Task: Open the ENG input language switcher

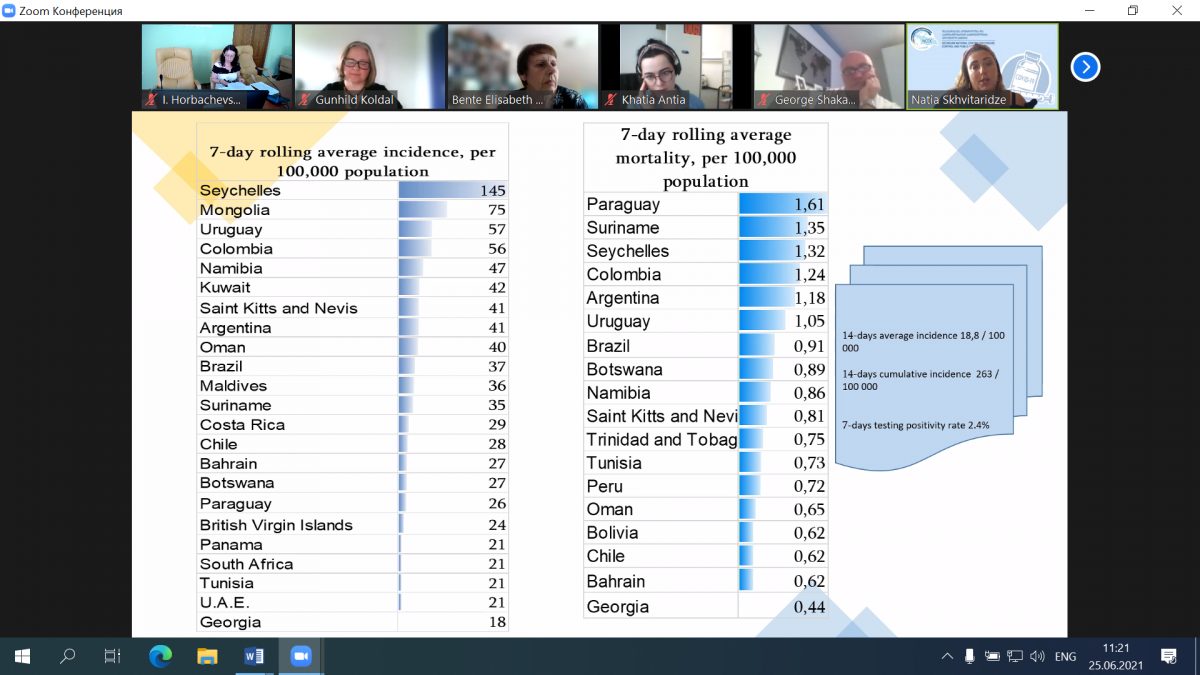Action: [x=1066, y=657]
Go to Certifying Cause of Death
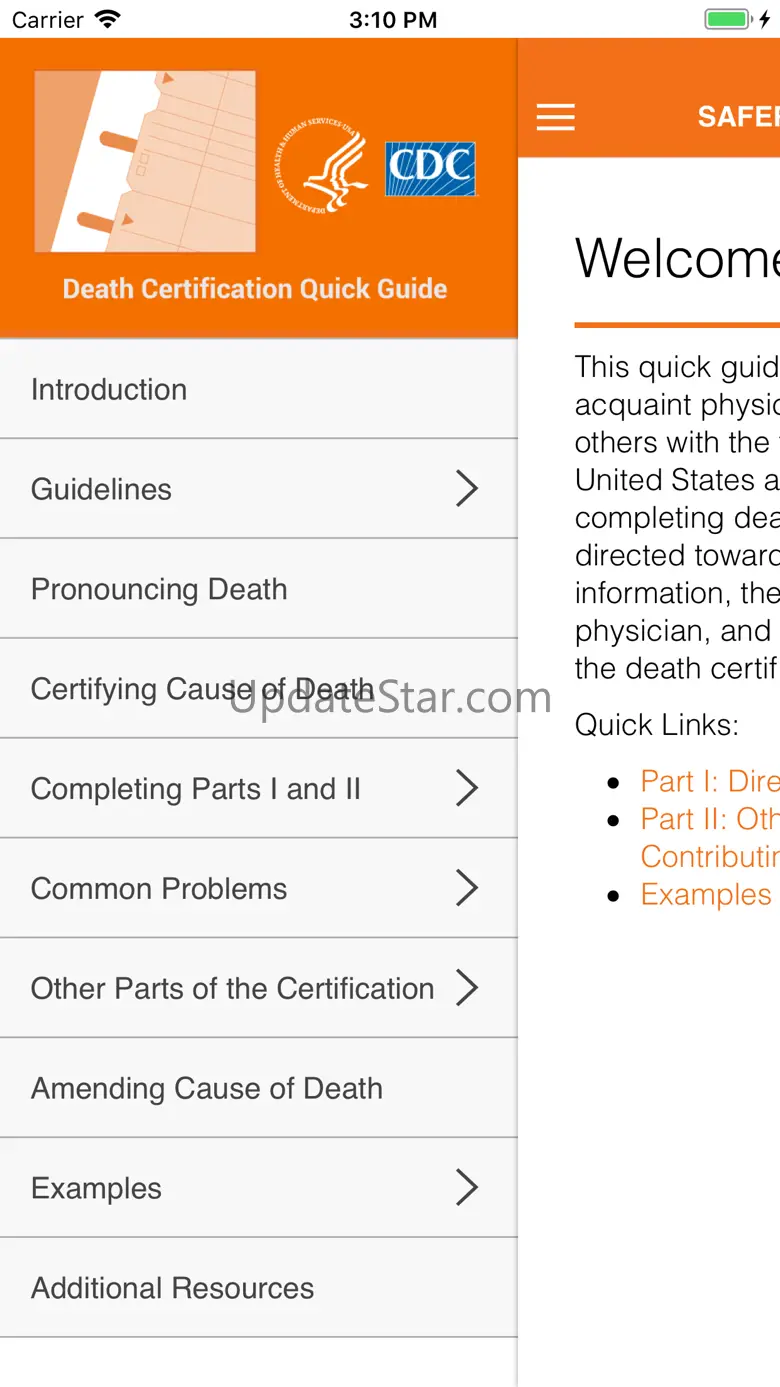Screen dimensions: 780x1387 pos(202,689)
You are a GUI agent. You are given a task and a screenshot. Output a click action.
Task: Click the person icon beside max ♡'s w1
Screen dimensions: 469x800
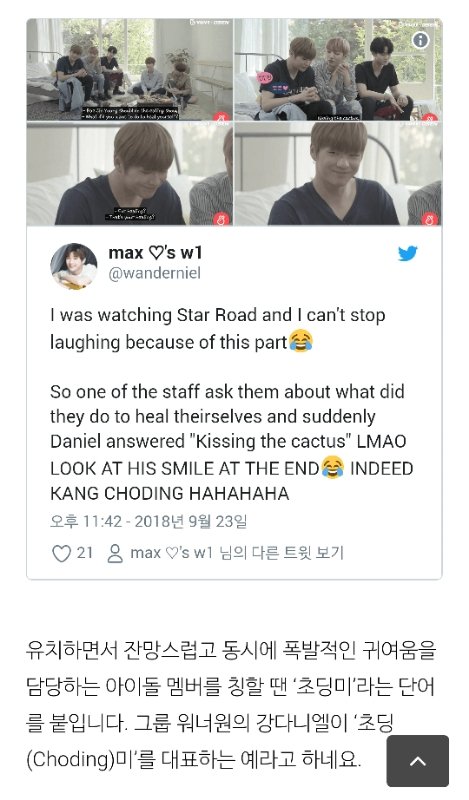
++++++++++
**PROBLEM DETAILS**
Beginning at the line that holds "Go to Certifying Cause of Death" and ending with the last line of the entries, please set down each line exactly, leaving every picture out.

**RESULT**
Go to Certifying Cause of Death
Screen dimensions: 780x1387 pos(202,689)
You are a GUI agent. You are given a task and a screenshot. Output a click action.
Task: Click the person icon beside max ♡'s w1
Screen dimensions: 469x800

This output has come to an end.